### WORK TO BE COMPLETED
Among the entries that follow, some lines contain the word "dimensions". Show all of them.
#####
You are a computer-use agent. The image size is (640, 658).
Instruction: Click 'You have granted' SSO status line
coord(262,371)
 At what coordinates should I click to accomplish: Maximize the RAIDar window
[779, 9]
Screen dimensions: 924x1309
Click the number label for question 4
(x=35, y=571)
#####
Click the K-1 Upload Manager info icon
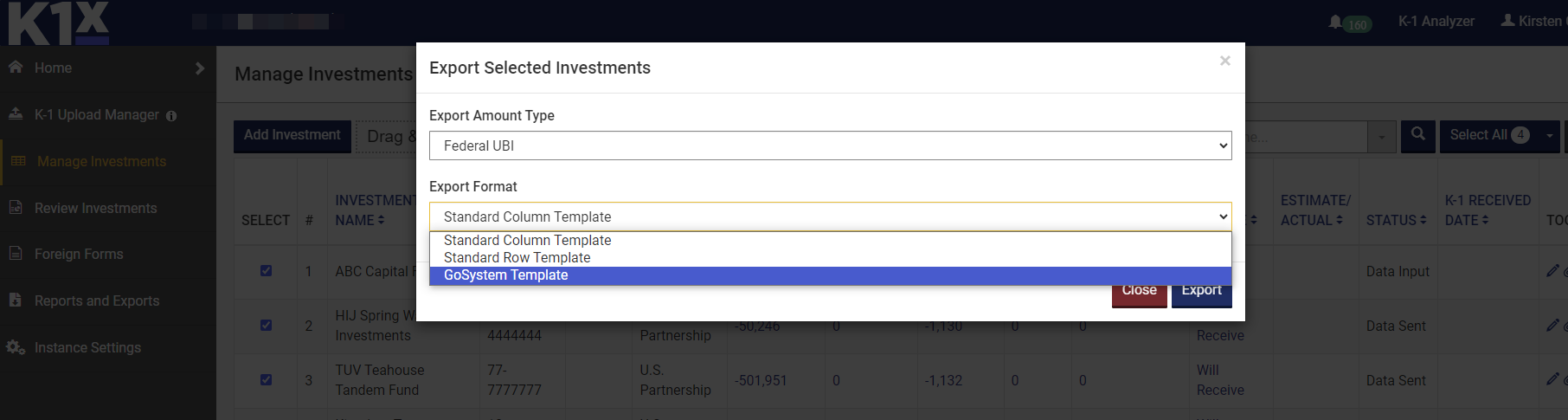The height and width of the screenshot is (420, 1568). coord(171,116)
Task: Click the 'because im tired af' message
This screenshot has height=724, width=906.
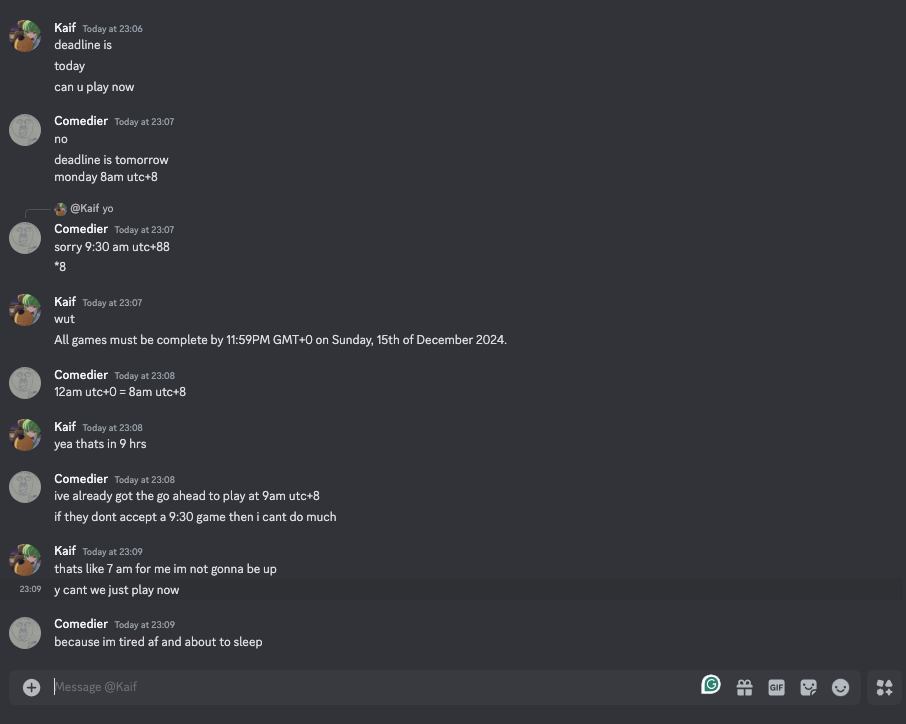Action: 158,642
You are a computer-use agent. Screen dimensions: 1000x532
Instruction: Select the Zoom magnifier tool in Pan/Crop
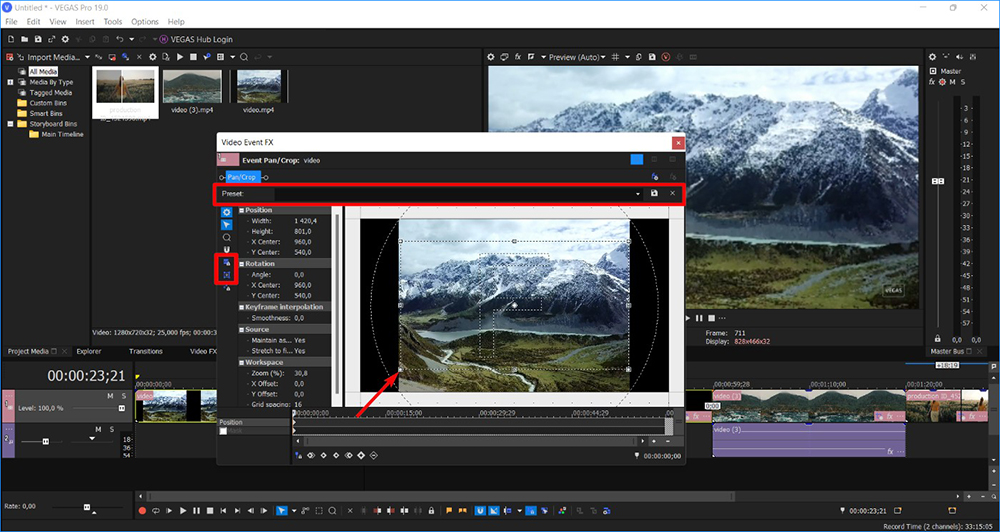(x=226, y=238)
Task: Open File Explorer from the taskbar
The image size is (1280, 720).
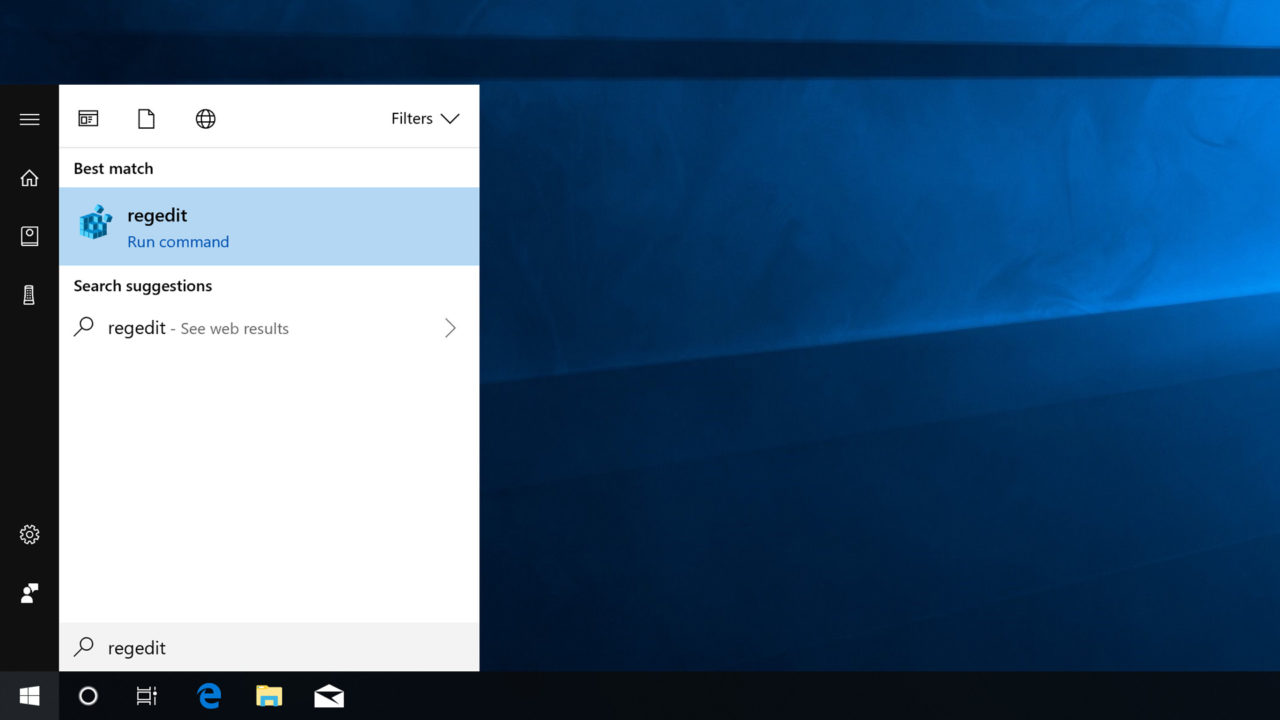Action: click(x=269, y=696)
#####
### OUTPUT
Screen dimensions: 924x1309
You are a computer-use agent. Screen dimensions: 1000x532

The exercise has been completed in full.